Wednesday, 11 January 2012


Right now I am sat on my sofa in my fluffy bunny feet, sipping herbal tea by candle and fairy light whilst listening to KT Tunstall. I’ve done the washing up after leaving it for two days and am looking forward to watching One Born Every Minute. You see, at the moment I am living on my own, and can do what the hell I please, whenever I feel like it.
Okay, so it has its downfalls. I have to clean the entire flat on my own, cook all my meals and find myself talking to no-one in particular more often than I would like to admit. Then there is the finance factor. For the benefit of those of you who are blissfully ignorant, living in London aint cheap. And that includes paying for a roof over your head - especially if you live on your own.

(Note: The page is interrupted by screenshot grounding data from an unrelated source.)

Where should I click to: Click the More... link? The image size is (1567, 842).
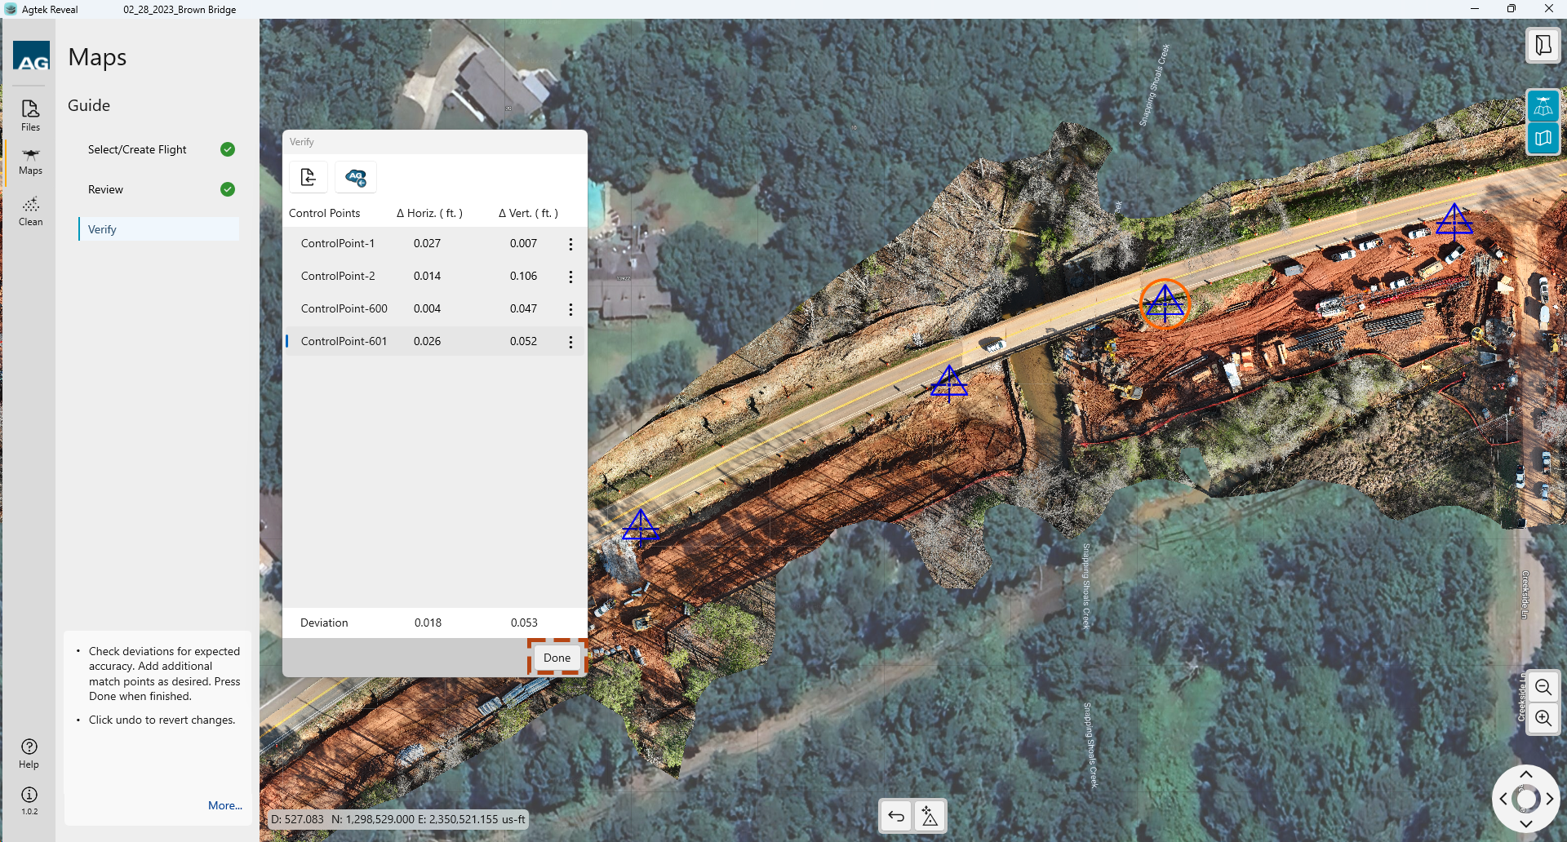(x=224, y=805)
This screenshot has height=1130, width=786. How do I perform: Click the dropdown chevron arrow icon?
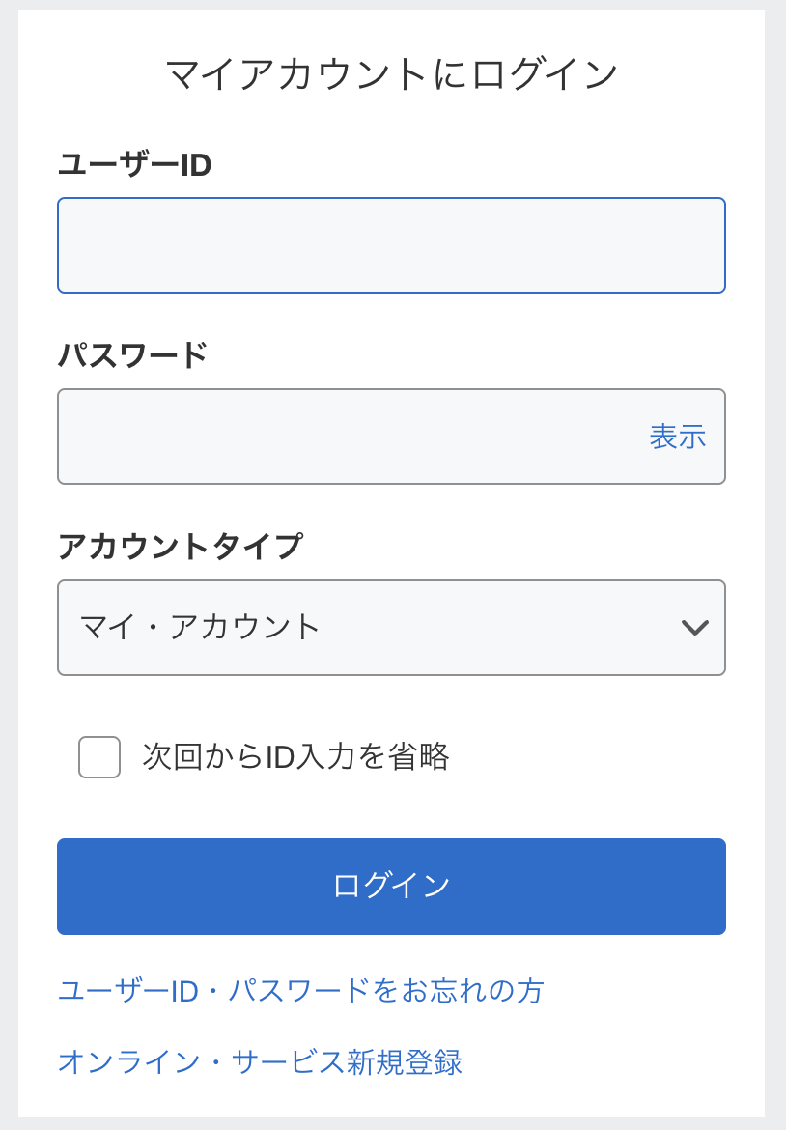coord(695,628)
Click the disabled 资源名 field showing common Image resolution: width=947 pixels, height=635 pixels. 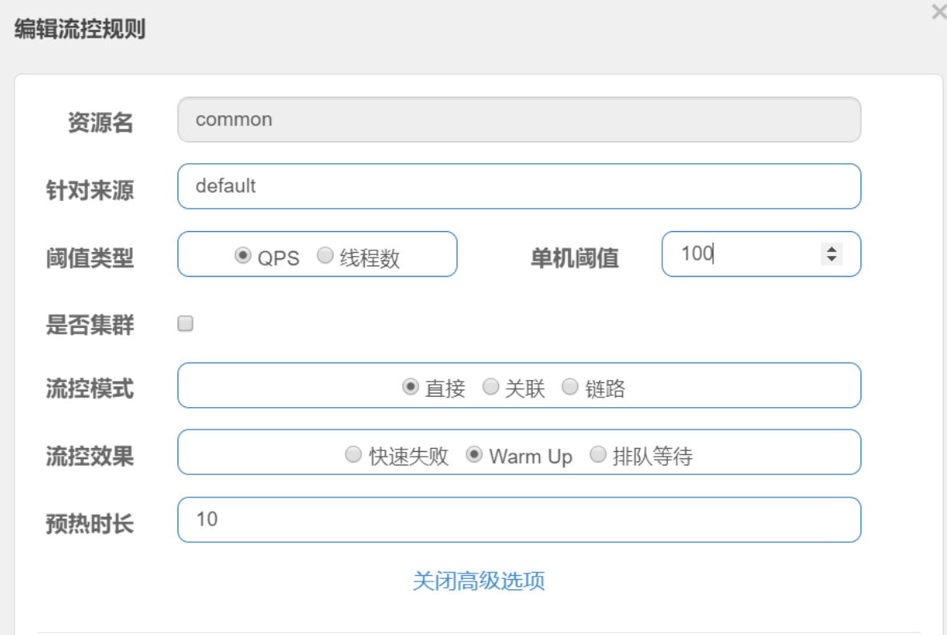pyautogui.click(x=518, y=120)
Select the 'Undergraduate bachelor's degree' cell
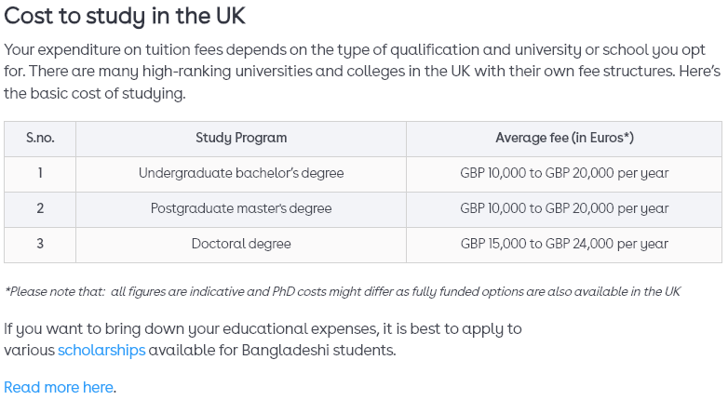 click(x=241, y=173)
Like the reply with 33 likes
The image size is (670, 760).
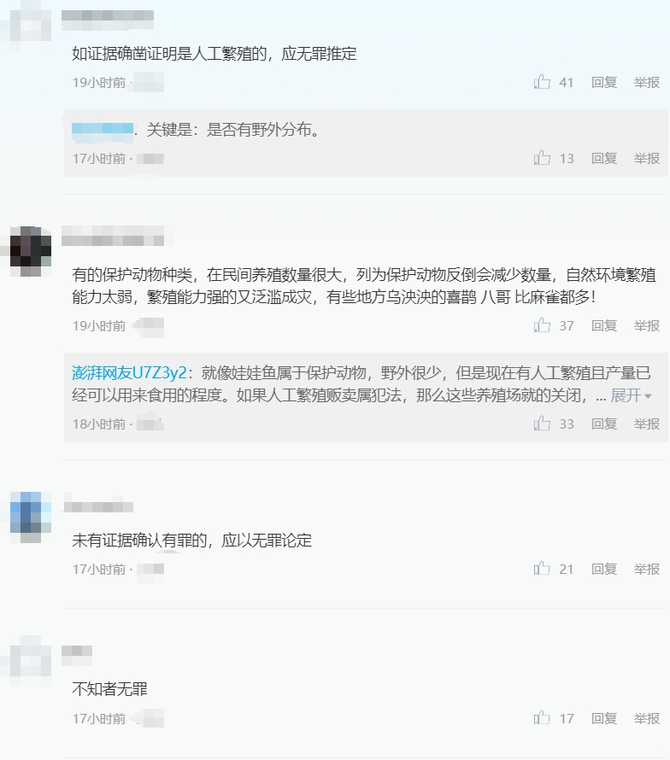(542, 424)
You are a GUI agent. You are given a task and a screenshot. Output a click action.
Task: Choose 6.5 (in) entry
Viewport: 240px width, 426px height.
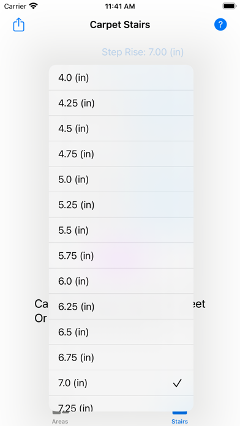121,332
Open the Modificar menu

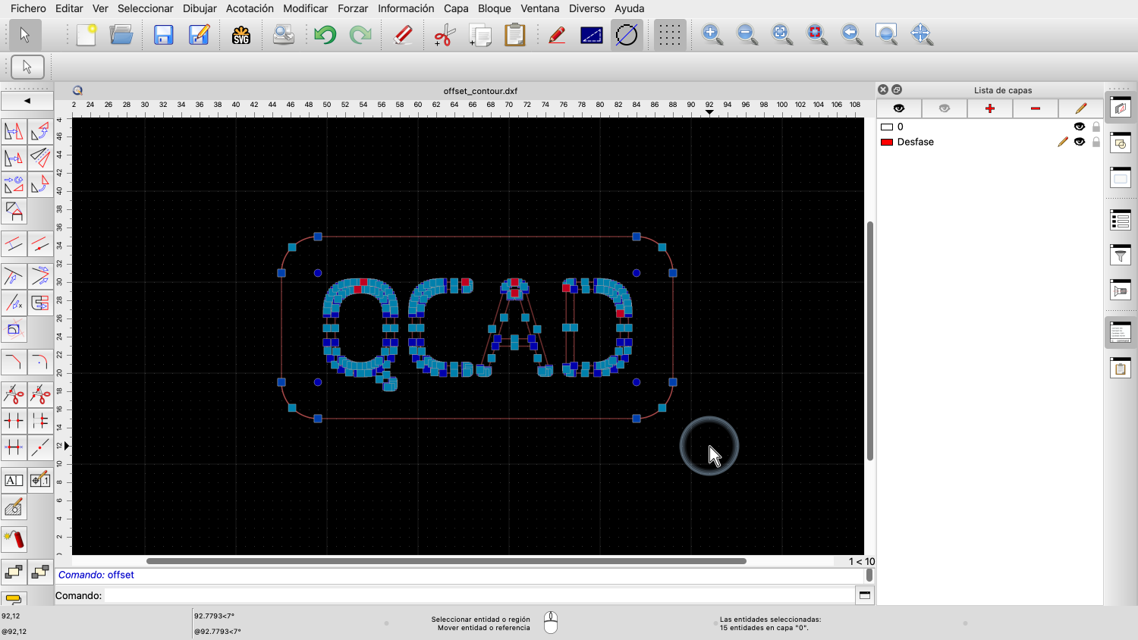pos(305,8)
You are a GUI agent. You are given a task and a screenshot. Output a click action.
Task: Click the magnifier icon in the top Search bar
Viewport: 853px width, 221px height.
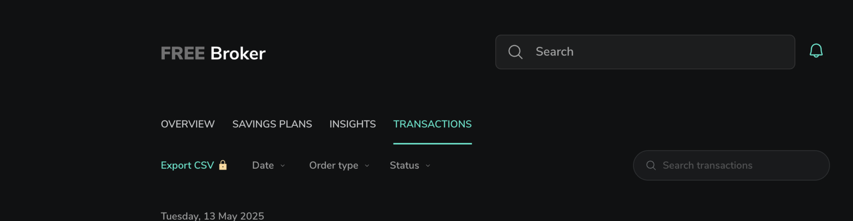coord(515,52)
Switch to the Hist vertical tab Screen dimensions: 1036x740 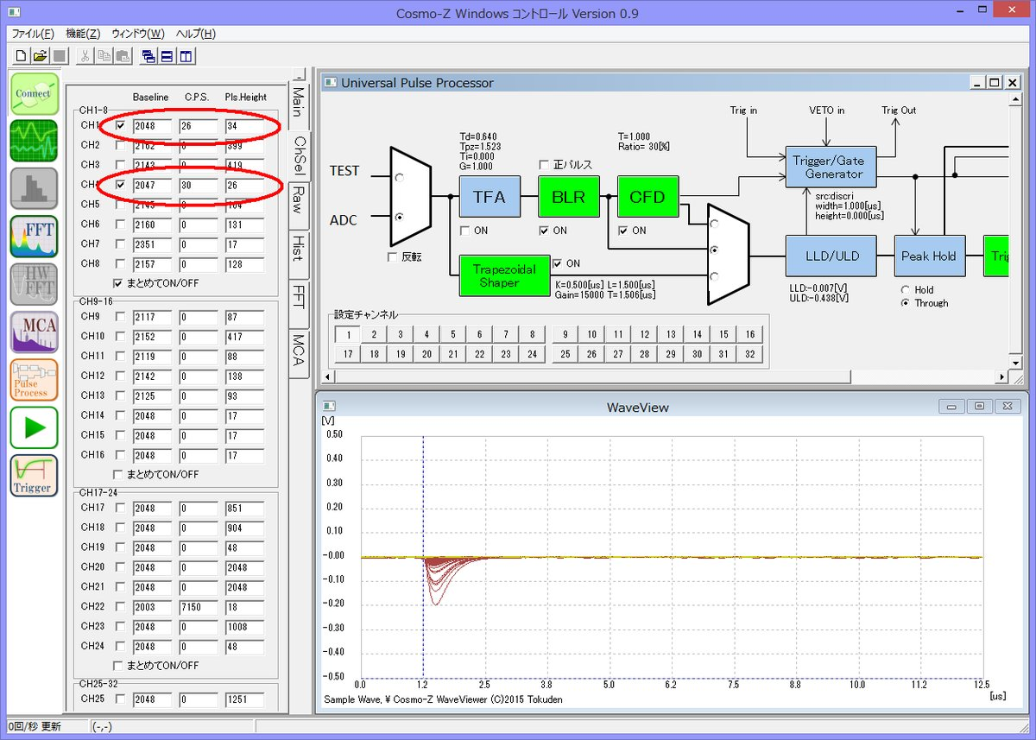click(298, 248)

So, what to do? Do I suck it up and fork out, or do I return to flat-sharing? I can afford to live on my own, but dreams of buying would be put back quite a few months as I reduce my monthly saving by half in order to pay the rent. Flat sharing would put me in a financially better position but, well, do I really want to go there?
When I first moved to the Big Smoke, that was my only option. On the advice of friends who had already moved to the city, I bought a copy of Loot and starting making phone calls to potential flats within a bus ride from my new place of work. Sadly, my knowledge of London was limited and I ended up feeling decidedly out at sea in Streatham. Having said that, my landlady was lovely, the room adequate and my fellow housemates pleasant if not particularly sociable.
Six months later I ventured into Zone 2 to an ex-council flat near Oval. At first, everything was hunky-dory. I shared with a laid-back Aussie chap and a cheery Irish girl. Happy days – until they both announced they were moving on within two months of each other.
Reader, I admit, I did panic a little. And although I was lucky enough to have a friend who was looking for a place to live at the time, that left me at the mercy of my landlord to fill the other gap.
BIG mistake.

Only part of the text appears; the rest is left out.